You need to tell her that she may dictate the rules in her home but she can't in yours. Then I would pray that she decided not to come.

ElizaDee · 20/09/2019 19:07

Well she's made a nice rod for her own back, hasn't she.

Howyiz · 20/09/2019 19:07
Biscuit
EmmiJay · 20/09/2019 19:08

I'd blow her mind by showing her that if she gives the child enough fresh air to burn a ton of energy, by bed time the child could sleep through a hurricane. She would be shocked! Shocked I tell you!

EugenesAxe · 20/09/2019 19:08

Of course YANBU - she sounds insane. What was she thinking?! Babies sleep through everything. There was one of those ‘thunder explosion’ type claps above our house one morning after I’d just got up; my DS was downstairs too and the thing made me physically cower and simultaneously burst out laughing in shock (and I love storms). We raced up to check DD wasn’t crying her eyes out but she was still fast asleep 😆

She seriously needs to suck it up. If they learn to settle she should be wringing your hand in gratitude.
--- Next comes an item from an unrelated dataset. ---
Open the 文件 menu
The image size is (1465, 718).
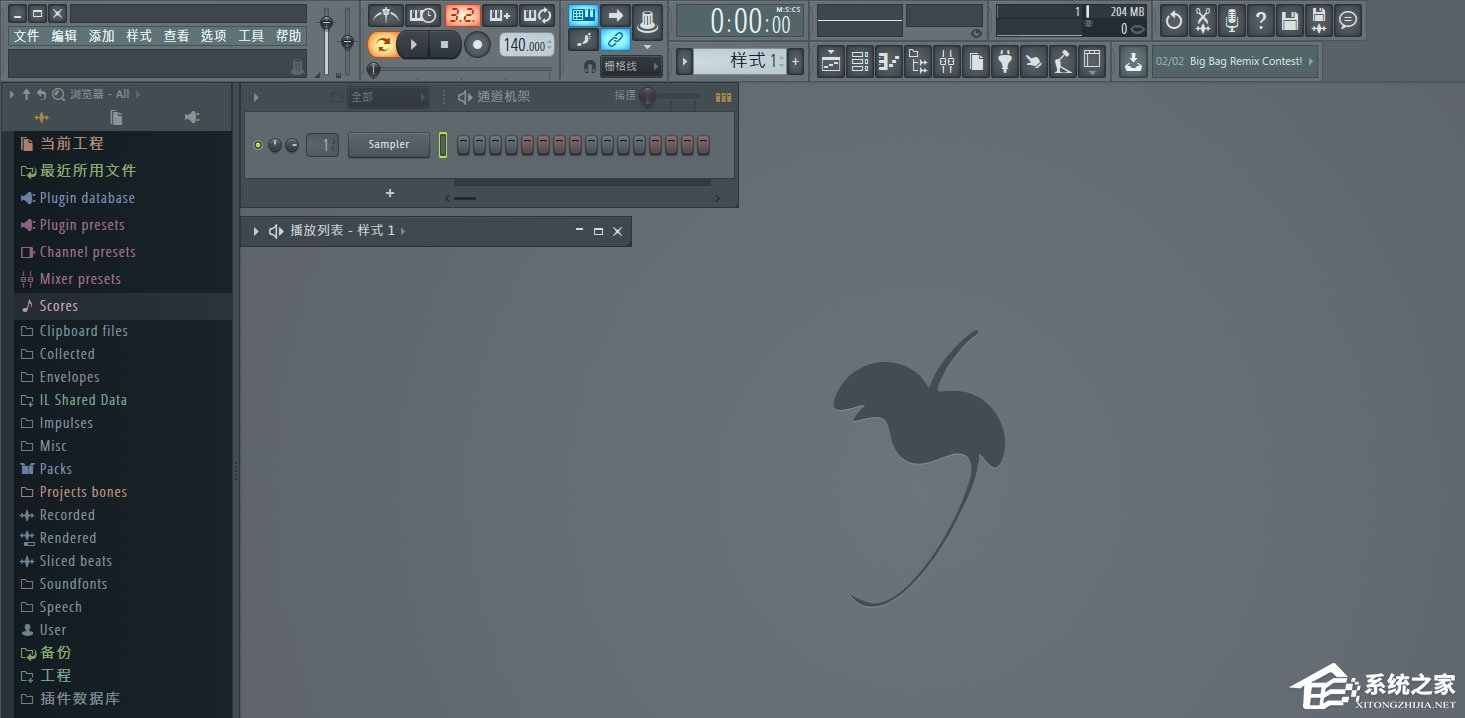click(26, 35)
ControversialFerret · 20/09/2019 19:08

I'd message her back:

We'd love to see you but clearly you cannot stay at ours. It's one thing to ask guests at your house to follow your rules, but you can think again if you expect me to pee in a bucket in my own home! Let me know once you have sorted out an Airbnb or a hotel.
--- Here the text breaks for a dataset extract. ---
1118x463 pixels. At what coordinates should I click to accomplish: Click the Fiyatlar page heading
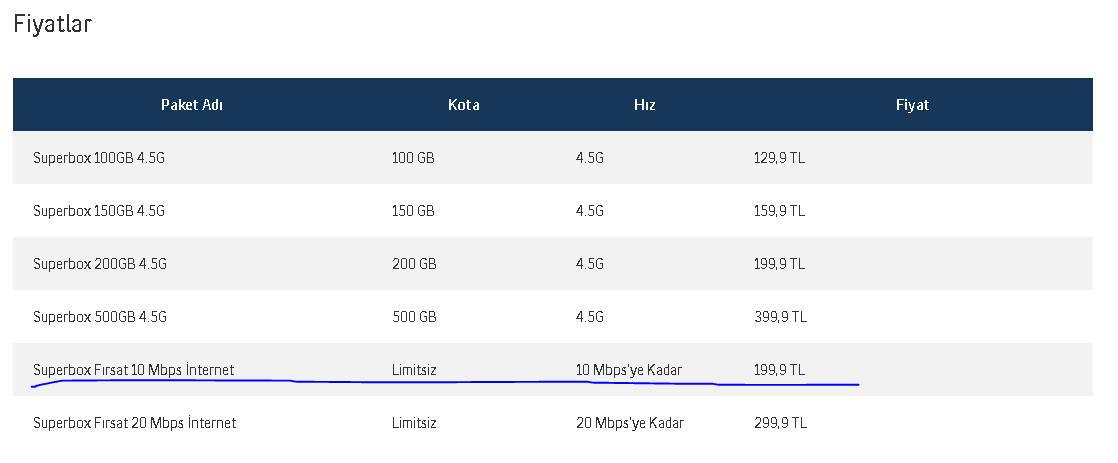point(53,25)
Do NOT offer to pay for it!

MoonlightDancer · 20/09/2019 19:09

@thecatinthetwat not being dramatic at all...I just want her and us to enjoy her visit! But also to remember it's our home, I am taking time off for this too so the baby will be asleep during the day too...I love my friend and want to make this visit as comfortable as possible like I would for any friend!

I don't wear shoes indoors that's the only rule we have is that they are left in the porch...and she has the same rule for her house!

OP posts:
FantasticPhyllis · 20/09/2019 19:09

I'm not sure whether to believe you, buuuuut, I still wee in the dark and don't flush the chain at night. There's something about our bathroom light switch which would wake my eldest up when she was a baby. She's 4 now and I still do this out of habit Grin

forkfun · 20/09/2019 19:10

This is crazy but I have to say I feel sorry for her. Sounds like she's made her life terribly complicated. It's obviously some kind of control thing that has spiralled. If you can, I would try and talk to her. Maybe with some leading questions, like, does she know other babies who sleep well. Do their parents have the same rules? Can she conceive that it's possible children sleep well in other circumstances? Could this strict set up have a negative impact on sleep, i.e. make child too sensitive to noise?
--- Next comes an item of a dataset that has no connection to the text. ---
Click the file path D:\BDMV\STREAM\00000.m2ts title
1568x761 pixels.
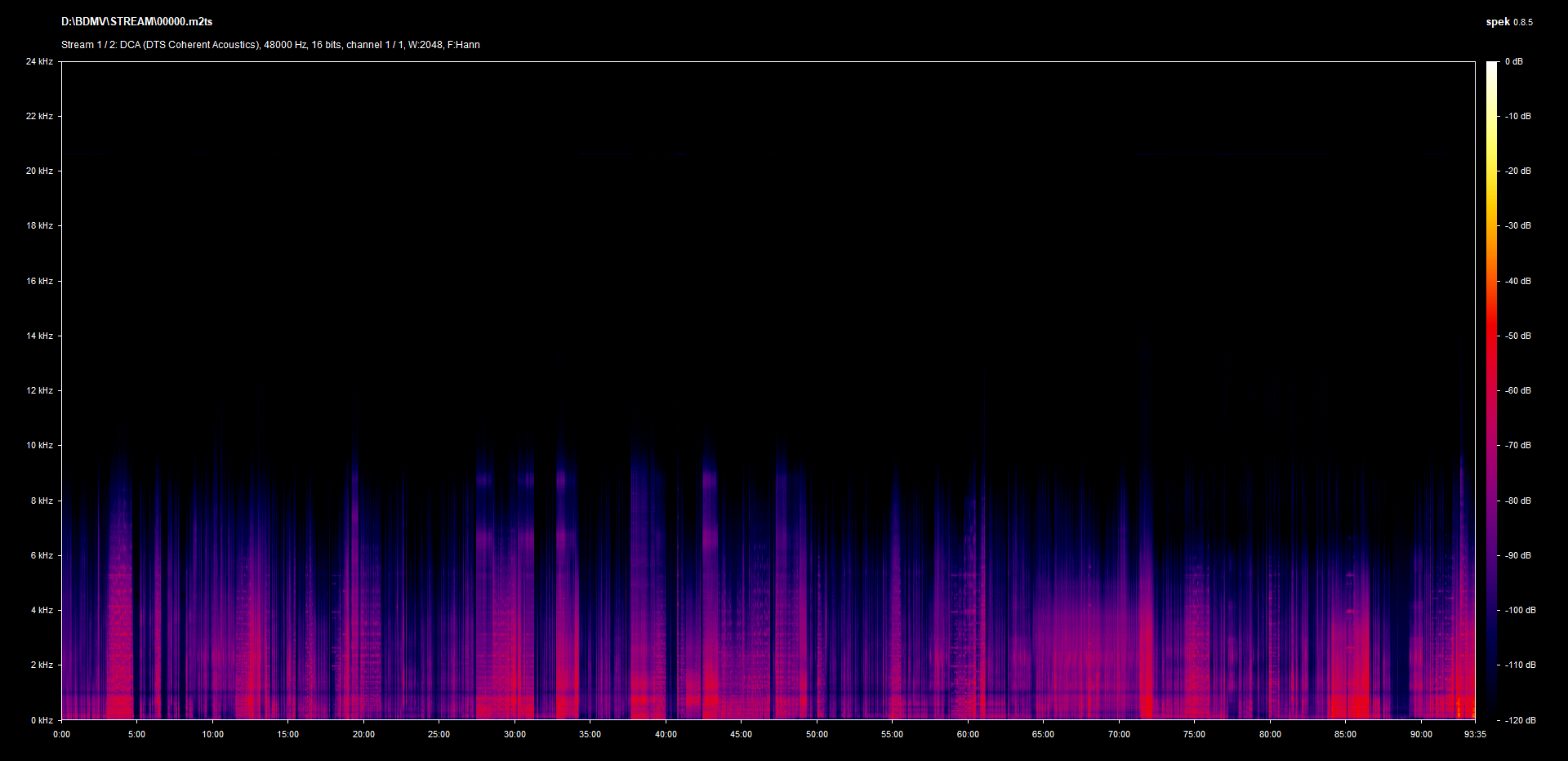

MoonlightDancer · 20/09/2019 19:10

@FantasticPhyllis Smile

OP posts:
GotToGoMyOwnWay · 20/09/2019 19:11

Why on earth would you offer to pay for her madness??? I’ve 12 nieces & nephews, 16 first cousins who all have dcs. Not one of us has behaved like this. Not one.

babymum89 · 20/09/2019 19:12

Just a thought but is there any chance she is struggling with PND? I did and felt I needed/had to control every aspect, if I didn't I lost it as I was so worried about the consequences... irrational!

MoonlightDancer · 20/09/2019 19:14

@Hadalifeonce that's more my style just wasn't sure how to word it without coming across harsh just the right tone my friend would understand...thank you

OP posts:
Clangus00 · 20/09/2019 19:14

Someone I knew did all this crap too. Her parents visited one night when her child was about a year and they never went back! It was absolute lunacy.